AIM OF THE TASK » Copy out the material below, swapping each occurrence of "Viewport" for "Window" and keeping everything else identical.

________

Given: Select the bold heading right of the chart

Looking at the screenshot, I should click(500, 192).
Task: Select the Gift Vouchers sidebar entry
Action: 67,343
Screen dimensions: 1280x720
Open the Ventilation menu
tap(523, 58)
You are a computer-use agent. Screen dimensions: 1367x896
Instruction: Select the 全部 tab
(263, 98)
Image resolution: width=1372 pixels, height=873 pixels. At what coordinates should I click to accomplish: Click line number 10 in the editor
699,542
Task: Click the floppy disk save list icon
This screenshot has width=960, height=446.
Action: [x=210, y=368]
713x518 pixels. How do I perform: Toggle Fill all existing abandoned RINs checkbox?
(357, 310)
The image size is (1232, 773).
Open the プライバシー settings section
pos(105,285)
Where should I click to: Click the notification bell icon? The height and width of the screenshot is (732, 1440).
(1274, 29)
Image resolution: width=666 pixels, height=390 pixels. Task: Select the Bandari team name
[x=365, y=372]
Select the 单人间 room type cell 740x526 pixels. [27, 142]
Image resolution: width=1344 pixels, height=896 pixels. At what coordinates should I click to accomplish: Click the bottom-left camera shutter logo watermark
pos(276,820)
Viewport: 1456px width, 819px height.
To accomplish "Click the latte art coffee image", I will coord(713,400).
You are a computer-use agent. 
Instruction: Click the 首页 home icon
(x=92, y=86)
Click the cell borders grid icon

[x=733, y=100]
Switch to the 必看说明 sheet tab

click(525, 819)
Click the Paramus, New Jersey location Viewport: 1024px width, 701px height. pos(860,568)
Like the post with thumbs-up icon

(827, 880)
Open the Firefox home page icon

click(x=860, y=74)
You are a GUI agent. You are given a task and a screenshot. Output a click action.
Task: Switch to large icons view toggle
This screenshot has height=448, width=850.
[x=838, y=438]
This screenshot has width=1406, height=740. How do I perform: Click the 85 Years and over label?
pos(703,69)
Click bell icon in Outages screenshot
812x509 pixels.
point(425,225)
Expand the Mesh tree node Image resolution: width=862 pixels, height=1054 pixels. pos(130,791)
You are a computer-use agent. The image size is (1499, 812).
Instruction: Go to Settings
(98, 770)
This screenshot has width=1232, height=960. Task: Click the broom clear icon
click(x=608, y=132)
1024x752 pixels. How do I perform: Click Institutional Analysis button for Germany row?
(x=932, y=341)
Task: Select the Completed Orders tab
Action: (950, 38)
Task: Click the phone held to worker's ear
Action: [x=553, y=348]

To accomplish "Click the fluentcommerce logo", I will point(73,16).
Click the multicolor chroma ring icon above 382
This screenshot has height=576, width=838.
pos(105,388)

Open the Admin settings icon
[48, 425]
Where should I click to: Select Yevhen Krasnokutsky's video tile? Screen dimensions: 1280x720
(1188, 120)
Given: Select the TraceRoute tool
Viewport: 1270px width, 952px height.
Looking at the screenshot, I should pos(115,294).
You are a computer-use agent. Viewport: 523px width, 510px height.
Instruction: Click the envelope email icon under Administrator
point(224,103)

________

FINISHED ANSWER »
Given: Select the bold heading right of the chart

Looking at the screenshot, I should click(500, 192).
Task: Select the Gift Vouchers sidebar entry
Action: 67,343
Screen dimensions: 1280x720
Open the Ventilation menu
tap(523, 58)
You are a computer-use agent. Screen dimensions: 1367x896
Instruction: Select the 全部 tab
(263, 98)
Image resolution: width=1372 pixels, height=873 pixels. At what coordinates should I click to accomplish: Click line number 10 in the editor
699,542
Task: Click the floppy disk save list icon
This screenshot has width=960, height=446.
Action: [x=210, y=368]
713x518 pixels. How do I perform: Toggle Fill all existing abandoned RINs checkbox?
(357, 310)
The image size is (1232, 773).
Open the プライバシー settings section
pos(105,285)
Where should I click to: Click the notification bell icon? The height and width of the screenshot is (732, 1440).
(1274, 29)
Image resolution: width=666 pixels, height=390 pixels. Task: Select the Bandari team name
[x=365, y=372]
Select the 单人间 room type cell 740x526 pixels. [27, 142]
Image resolution: width=1344 pixels, height=896 pixels. At what coordinates should I click to accomplish: Click the bottom-left camera shutter logo watermark
pos(276,820)
Window: 1456px width, 819px height.
To accomplish "Click the latte art coffee image", I will coord(713,400).
You are a computer-use agent. 
Instruction: Click the 首页 home icon
(x=92, y=86)
Click the cell borders grid icon

[x=733, y=100]
Switch to the 必看说明 sheet tab

click(525, 819)
Click the Paramus, New Jersey location Window: 1024px width, 701px height. pos(860,568)
Like the post with thumbs-up icon

(827, 880)
Open the Firefox home page icon

click(x=860, y=74)
You are a GUI agent. You are given a task and a screenshot. Output a click action.
Task: Switch to large icons view toggle
This screenshot has height=448, width=850.
[x=838, y=438]
This screenshot has width=1406, height=740. How do I perform: Click the 85 Years and over label?
pos(703,69)
Click bell icon in Outages screenshot
812x509 pixels.
point(425,225)
Expand the Mesh tree node Image resolution: width=862 pixels, height=1054 pixels. pos(130,791)
You are a computer-use agent. The image size is (1499, 812).
Instruction: Go to Settings
(98, 770)
This screenshot has width=1232, height=960. Task: Click the broom clear icon
click(x=608, y=132)
1024x752 pixels. How do I perform: Click Institutional Analysis button for Germany row?
(x=932, y=341)
Task: Select the Completed Orders tab
Action: (950, 38)
Task: Click the phone held to worker's ear
Action: [x=553, y=348]

To accomplish "Click the fluentcommerce logo", I will point(73,16).
Click the multicolor chroma ring icon above 382
This screenshot has height=576, width=838.
pos(105,388)

Open the Admin settings icon
[48, 425]
Where should I click to: Select Yevhen Krasnokutsky's video tile? Screen dimensions: 1280x720
(1188, 120)
Given: Select the TraceRoute tool
Window: 1270px width, 952px height.
Looking at the screenshot, I should pos(115,294).
You are a computer-use agent. Window: 523px width, 510px height.
Instruction: Click the envelope email icon under Administrator
point(224,103)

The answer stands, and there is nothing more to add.